The 16 private and two voluntary-sector organisations named as Work Programme preferred bidders will now go on to award sub-contracts and recruit staff to do the actual delivery.

PRIME was involved as a partner in 12 of the successful bids. But we don’t yet know exactly what we will be doing.

It’s too also soon for claimants to find out exactly what support will be available from which of the 751 Jobcentres in England, Scotland and Wales. This won’t be known till the winning bidders have got their services set up on the ground. However, the pressure is on to get the programme into Jobcentres by the end of July at the latest.

Some of the new Work Programme main contractors have already got existing infrastructure such as qualified staff, premises and sub-contractors in place because they have previously worked on similar programmes, such as New Deal. But others haven’t – or their offices, trainers and managers are many miles away from where they are now required. This could make meeting the summer start date much more of a challenge.

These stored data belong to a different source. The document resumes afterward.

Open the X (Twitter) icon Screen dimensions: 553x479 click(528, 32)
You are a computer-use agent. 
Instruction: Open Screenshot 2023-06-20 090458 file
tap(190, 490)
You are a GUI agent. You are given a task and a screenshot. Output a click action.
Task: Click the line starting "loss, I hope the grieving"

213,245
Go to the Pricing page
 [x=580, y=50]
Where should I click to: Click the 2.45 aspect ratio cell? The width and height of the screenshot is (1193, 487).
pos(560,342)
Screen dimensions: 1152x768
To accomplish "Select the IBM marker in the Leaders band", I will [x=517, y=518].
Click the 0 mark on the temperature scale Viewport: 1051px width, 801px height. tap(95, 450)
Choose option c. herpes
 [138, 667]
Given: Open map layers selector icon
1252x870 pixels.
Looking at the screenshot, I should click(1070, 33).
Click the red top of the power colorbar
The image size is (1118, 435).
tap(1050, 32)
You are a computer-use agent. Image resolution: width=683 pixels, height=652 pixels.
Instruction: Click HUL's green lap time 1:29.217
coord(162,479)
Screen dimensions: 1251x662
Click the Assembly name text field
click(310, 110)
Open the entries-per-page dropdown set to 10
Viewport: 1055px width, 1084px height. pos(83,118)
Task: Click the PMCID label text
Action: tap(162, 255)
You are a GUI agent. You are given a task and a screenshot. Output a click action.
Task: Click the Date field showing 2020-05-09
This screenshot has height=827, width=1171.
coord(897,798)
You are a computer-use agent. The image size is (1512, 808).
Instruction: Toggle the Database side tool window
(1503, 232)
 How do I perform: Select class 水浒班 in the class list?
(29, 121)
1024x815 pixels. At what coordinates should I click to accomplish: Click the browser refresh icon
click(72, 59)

The Work Programme is replacing other Jobcentre schemes such New Deal, which have historically been important to PRIME clients as one of the few officially sponsored routes off benefit for people considering self-employment.

One key limitation of the Work Programme compared to New Deal is that you have to wait longer as a claimant before you become eligible – 12 months as compared to six months (for over 50s) on the New Deal. PRIME is keen for this qualifying period to be re-examined, since it makes little sense for older people – who are especially unlikely to be offered a regular job, to wait a whole year on benefit.

Fortunately there are some other new programmes that will have a shorter delay, notably the New Enterprise Allowance. The qualifying period for this on Jobseekers Allowance is 26 weeks.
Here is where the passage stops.